TEXT:

┄┄┄┄┄┄

I am writing a method for finding out the privilege name associated with a given LUID. The following is the code for the same :
private string PrivilegeName(LUID luid)
{
StringBuilder sbuilder = new StringBuilder();
int nameLength = 0;
IntPtr ptrToLuid = Marshal.AllocHGlobal(Marshal.SizeOf(luid));
Marshal.StructureToPtr(luid, ptrToLuid, true);
if(!InvokeAPI.LookupPrivilegeName(null, ptrToLuid, null, ref nameLength))
{
Console.WriteLine("Unable to lookup value.");
Console.WriteLine(Marshal.GetLastWin32Error());
Marshal.FreeHGlobal(ptrToLuid);
return null;
}
sbuilder.EnsureCapacity(nameLength + 1);
InvokeAPI.LookupPrivilegeName(null, ptrToLuid, sbuilder, ref nameLength);
Marshal.FreeHGlobal(ptrToLuid);
return sbuilder.ToString();
}
For reference my LUID structure looks like this
[StructLayout(LayoutKind.Sequential)]
public struct LUID
{
public UInt32 LowPart;
public Int32 HighPart;
}
While executing this code I get a ERROR_INSUFFICIENT_BUFFER (122) instead of the privilege name associated with the LUID.
Could someone help me out on what I am missing in the above code that prevents me from retrieving the privilege name ?
Written "better" pinvoke, written inside a comment an explanation of the error. Written inside comments the funny handling of lengths of LookupPrivilegeName
.

┄┄┄┄┄┄

[Stored records]
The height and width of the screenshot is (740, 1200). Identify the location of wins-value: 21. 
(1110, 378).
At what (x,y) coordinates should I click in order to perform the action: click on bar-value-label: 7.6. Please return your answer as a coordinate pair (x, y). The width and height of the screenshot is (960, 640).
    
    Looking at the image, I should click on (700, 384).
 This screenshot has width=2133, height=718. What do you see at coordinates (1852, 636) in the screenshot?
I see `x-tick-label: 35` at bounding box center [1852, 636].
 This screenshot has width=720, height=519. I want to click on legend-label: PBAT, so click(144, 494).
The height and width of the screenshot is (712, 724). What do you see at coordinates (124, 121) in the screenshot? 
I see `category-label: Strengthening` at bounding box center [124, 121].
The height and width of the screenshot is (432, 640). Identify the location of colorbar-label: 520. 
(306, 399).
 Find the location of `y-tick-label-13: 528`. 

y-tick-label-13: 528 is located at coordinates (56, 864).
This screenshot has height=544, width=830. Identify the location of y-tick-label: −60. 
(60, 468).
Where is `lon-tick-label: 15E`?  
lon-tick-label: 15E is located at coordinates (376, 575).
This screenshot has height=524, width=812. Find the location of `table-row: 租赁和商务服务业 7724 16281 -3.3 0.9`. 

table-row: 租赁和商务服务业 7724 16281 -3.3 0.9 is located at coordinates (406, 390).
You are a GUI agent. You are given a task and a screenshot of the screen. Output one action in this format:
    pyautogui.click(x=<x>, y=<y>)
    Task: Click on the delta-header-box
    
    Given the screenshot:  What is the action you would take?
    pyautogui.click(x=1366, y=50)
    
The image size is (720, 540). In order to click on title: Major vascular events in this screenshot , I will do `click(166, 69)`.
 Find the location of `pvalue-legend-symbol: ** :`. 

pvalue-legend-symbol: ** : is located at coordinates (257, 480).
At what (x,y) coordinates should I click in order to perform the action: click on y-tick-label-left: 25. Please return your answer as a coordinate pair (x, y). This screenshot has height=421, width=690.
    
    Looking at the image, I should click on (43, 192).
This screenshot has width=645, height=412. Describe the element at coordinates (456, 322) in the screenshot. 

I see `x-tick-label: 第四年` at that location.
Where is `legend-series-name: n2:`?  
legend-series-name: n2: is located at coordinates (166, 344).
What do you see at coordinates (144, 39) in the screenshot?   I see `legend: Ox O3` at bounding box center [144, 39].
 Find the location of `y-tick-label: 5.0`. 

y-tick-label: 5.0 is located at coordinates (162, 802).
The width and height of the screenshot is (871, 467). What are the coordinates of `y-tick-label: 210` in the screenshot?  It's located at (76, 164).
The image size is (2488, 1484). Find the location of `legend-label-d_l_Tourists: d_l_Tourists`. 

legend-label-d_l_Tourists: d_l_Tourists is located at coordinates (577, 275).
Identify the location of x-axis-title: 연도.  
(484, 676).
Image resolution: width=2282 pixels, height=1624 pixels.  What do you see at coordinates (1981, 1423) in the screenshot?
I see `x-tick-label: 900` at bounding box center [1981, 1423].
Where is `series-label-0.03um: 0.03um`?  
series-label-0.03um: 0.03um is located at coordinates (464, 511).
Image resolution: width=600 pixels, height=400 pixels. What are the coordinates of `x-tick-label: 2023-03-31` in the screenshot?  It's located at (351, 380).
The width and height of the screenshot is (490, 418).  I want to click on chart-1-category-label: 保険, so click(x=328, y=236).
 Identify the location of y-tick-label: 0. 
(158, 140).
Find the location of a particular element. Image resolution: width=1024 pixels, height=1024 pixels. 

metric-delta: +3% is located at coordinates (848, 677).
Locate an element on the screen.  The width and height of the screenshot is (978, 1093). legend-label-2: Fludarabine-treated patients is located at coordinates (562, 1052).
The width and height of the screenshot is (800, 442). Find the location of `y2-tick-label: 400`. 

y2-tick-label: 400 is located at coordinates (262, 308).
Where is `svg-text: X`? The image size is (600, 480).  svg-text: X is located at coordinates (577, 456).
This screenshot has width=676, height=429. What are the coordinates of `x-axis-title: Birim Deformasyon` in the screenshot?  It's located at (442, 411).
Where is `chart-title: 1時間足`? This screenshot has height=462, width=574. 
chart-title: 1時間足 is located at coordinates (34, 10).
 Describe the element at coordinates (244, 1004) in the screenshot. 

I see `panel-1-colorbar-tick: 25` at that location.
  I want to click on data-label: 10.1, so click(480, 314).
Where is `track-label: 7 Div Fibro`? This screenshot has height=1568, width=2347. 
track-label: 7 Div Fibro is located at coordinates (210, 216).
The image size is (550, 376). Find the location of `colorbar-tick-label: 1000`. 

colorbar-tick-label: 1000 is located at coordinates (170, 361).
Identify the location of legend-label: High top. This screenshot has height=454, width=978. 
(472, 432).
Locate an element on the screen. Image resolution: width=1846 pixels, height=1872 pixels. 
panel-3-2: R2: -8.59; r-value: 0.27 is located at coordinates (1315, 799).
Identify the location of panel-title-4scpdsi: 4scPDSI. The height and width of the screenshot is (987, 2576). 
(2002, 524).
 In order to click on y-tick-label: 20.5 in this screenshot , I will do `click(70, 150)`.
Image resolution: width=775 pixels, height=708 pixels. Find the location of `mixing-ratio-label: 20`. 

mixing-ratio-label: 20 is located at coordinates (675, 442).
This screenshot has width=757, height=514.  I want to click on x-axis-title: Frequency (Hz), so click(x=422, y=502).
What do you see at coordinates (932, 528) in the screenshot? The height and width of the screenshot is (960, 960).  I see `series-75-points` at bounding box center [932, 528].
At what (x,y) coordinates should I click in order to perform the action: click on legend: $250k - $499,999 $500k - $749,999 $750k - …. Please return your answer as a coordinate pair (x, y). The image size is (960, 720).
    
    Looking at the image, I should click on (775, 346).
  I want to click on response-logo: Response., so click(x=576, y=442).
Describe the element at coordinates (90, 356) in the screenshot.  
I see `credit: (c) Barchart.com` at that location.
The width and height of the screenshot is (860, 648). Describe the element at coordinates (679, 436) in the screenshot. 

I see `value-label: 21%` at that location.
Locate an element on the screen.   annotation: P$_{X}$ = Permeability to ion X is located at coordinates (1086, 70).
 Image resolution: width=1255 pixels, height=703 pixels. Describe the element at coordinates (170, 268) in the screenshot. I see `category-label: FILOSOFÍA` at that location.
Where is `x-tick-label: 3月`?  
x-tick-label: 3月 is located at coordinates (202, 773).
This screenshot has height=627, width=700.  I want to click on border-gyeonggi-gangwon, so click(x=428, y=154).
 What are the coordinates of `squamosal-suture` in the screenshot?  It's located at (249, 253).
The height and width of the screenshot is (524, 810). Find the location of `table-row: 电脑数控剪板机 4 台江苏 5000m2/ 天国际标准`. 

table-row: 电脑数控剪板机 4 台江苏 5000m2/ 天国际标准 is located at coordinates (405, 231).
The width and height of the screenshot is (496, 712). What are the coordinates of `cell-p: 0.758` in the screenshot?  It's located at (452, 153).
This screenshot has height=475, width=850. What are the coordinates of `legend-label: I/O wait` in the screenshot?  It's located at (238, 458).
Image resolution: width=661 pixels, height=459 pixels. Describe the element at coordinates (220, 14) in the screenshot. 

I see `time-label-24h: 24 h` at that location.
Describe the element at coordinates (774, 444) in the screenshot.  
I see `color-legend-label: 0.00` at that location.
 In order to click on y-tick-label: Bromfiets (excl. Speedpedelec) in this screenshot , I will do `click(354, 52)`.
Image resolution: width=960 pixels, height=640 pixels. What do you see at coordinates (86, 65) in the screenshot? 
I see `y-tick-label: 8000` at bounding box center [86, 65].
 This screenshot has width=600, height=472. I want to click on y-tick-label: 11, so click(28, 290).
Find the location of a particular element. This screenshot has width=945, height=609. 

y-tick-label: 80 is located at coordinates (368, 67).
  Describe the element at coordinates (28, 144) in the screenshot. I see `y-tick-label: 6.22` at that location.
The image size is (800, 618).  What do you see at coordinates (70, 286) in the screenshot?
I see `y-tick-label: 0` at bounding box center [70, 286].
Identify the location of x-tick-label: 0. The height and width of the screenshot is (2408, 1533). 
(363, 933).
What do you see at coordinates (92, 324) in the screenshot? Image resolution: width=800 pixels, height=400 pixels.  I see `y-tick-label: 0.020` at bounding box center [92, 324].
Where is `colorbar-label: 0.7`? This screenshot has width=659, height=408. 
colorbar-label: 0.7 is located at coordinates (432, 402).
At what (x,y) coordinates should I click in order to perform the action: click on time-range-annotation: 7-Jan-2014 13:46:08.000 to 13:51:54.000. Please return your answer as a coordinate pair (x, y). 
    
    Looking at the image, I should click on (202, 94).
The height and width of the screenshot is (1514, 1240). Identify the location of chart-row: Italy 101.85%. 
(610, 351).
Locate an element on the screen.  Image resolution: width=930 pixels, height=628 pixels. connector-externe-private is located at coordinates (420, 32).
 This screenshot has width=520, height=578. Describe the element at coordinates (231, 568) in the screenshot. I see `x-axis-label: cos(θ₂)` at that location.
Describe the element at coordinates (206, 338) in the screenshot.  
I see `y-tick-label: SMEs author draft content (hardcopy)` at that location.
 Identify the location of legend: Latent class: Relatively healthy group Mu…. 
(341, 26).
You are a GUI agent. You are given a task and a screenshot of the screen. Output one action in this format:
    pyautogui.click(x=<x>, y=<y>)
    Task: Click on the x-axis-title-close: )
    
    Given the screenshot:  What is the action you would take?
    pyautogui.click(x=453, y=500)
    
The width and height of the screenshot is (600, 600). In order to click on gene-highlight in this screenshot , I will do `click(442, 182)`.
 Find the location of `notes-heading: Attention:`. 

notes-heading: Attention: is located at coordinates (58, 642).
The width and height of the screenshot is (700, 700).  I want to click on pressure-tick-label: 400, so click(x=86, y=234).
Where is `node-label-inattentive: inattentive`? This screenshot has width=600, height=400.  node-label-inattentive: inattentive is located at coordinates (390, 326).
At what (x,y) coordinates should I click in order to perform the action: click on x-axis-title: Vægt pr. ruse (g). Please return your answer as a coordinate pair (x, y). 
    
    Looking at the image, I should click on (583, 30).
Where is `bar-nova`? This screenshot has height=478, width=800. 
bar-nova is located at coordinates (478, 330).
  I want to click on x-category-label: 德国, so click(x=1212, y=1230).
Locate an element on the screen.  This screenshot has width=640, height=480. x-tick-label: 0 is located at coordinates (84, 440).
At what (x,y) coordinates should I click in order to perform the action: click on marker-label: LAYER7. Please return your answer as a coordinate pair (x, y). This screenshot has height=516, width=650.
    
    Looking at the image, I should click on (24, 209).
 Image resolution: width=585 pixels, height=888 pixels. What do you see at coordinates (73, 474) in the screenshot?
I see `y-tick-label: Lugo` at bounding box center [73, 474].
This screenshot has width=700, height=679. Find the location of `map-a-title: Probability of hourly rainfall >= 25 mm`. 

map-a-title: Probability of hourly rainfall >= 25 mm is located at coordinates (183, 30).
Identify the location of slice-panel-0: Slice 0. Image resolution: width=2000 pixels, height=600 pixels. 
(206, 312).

┄┄┄┄┄┄

YOUR INSTRUCTIONS:
Please answer these questions about the LUID privilege-name text:
1. What number is given for ERROR_INSUFFICIENT_BUFFER?
2. What type is the HighPart field in the LUID structure?
3. What message does the method print when the first LookupPrivilegeName call fails?

WRITTEN SOLUTION:
1. 122
2. Int32
3. "Unable to lookup value."